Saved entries
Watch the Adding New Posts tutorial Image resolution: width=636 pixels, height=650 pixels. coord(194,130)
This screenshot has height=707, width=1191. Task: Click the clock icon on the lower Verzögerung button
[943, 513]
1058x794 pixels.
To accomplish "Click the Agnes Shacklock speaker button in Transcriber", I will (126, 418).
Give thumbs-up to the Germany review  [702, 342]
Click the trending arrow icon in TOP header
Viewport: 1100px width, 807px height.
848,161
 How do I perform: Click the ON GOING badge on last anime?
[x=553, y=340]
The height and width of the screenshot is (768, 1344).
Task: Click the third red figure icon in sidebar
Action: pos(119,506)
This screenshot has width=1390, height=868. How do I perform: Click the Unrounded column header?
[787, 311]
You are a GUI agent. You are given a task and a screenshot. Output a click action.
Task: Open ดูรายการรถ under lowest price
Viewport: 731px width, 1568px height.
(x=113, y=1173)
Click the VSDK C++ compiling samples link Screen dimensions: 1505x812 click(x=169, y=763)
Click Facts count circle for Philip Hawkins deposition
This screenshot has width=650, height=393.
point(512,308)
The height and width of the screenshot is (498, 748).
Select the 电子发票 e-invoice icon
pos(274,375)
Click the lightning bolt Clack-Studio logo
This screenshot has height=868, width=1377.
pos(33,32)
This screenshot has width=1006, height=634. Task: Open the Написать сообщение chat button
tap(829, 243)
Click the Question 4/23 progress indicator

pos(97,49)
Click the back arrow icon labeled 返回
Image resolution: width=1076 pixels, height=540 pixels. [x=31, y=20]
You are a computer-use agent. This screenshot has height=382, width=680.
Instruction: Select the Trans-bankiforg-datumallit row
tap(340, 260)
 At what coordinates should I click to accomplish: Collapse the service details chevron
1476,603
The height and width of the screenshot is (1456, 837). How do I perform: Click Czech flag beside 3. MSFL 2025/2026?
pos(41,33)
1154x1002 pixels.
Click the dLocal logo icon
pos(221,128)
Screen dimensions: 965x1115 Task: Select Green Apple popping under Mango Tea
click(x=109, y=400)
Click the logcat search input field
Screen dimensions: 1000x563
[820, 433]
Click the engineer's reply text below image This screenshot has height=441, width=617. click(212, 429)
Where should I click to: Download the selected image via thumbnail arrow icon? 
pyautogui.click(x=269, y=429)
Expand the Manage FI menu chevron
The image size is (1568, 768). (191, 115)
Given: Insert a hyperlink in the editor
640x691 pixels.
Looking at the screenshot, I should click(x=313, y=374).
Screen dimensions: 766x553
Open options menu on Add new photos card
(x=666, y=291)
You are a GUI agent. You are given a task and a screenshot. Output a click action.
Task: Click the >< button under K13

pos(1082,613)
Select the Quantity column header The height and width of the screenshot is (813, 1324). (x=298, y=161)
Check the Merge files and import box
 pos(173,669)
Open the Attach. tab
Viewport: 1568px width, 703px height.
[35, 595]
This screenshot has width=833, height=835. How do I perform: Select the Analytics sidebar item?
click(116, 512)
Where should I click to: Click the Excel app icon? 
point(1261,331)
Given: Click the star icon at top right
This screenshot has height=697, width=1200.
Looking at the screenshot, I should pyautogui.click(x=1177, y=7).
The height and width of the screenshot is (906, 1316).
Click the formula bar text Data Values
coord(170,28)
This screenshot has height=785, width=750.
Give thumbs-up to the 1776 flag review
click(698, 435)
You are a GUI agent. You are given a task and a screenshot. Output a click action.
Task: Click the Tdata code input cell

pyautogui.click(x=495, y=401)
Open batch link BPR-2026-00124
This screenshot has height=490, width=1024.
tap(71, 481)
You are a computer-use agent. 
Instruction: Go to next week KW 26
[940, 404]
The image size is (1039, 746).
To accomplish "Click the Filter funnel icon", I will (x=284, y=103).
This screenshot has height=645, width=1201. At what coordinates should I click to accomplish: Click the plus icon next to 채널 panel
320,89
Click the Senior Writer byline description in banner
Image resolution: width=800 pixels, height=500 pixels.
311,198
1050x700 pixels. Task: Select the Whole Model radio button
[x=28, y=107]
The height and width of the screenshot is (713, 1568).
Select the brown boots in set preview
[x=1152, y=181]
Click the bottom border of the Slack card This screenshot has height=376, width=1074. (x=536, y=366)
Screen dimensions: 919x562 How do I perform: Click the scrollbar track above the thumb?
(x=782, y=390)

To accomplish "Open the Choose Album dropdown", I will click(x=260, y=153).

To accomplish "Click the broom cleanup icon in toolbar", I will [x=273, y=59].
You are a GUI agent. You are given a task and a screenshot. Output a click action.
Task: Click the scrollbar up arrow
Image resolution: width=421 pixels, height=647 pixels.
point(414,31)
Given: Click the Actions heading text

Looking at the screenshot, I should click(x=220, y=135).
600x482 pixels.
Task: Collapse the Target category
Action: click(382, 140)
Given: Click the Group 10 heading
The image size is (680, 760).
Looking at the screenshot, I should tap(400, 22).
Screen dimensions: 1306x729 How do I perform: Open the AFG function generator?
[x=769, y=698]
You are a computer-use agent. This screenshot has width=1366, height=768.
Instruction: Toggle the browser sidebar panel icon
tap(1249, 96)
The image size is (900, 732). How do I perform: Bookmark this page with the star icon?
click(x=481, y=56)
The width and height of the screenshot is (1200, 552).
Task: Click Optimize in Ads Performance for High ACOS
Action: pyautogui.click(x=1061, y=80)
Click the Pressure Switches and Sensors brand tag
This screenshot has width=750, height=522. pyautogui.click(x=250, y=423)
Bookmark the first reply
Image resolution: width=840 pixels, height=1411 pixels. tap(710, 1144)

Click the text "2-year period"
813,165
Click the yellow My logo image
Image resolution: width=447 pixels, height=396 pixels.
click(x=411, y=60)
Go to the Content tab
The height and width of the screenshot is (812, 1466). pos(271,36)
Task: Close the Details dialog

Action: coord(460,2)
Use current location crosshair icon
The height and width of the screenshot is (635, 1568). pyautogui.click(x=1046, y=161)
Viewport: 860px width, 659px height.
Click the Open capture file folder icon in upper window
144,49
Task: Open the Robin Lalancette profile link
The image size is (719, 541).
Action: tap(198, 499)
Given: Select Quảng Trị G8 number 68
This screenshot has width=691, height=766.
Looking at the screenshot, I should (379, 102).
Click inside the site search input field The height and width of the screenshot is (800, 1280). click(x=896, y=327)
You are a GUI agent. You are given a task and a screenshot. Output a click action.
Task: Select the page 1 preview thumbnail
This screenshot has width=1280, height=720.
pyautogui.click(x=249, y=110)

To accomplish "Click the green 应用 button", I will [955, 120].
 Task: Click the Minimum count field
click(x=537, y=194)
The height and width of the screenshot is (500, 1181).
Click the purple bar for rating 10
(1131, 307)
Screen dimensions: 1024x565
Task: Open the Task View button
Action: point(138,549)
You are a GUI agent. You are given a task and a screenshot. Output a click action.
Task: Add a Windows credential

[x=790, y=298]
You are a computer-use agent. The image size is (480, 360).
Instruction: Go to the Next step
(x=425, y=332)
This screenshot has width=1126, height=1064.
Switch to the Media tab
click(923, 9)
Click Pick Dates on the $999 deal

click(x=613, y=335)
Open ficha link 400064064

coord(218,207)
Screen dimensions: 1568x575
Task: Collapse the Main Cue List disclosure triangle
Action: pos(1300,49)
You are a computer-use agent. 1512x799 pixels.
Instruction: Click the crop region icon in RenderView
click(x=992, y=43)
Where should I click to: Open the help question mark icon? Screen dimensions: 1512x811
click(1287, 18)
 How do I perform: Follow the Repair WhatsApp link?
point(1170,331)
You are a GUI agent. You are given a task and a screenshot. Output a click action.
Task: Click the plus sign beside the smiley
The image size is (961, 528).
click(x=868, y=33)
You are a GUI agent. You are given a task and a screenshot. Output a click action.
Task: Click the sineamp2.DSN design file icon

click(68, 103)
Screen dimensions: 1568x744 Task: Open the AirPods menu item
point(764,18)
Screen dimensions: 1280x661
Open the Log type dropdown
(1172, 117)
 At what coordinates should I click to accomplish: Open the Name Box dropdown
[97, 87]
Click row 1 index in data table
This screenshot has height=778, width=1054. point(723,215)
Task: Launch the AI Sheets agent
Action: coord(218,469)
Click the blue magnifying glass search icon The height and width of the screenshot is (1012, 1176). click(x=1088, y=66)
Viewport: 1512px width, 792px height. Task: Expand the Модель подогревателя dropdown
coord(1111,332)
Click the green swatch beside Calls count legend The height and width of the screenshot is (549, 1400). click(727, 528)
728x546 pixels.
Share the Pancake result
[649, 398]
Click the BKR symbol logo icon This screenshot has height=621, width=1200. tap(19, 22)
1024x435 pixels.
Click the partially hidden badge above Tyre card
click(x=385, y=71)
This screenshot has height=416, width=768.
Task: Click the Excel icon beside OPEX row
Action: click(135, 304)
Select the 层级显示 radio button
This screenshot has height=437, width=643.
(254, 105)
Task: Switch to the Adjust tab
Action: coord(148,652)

Task instructions: Locate the word "search" in the records and collect each line it appears in.

Answer section:
Click the logcat search input field
Click inside the site search input field The height and width of the screenshot is (800, 1280). click(x=896, y=327)
Click the blue magnifying glass search icon The height and width of the screenshot is (1012, 1176). click(x=1088, y=66)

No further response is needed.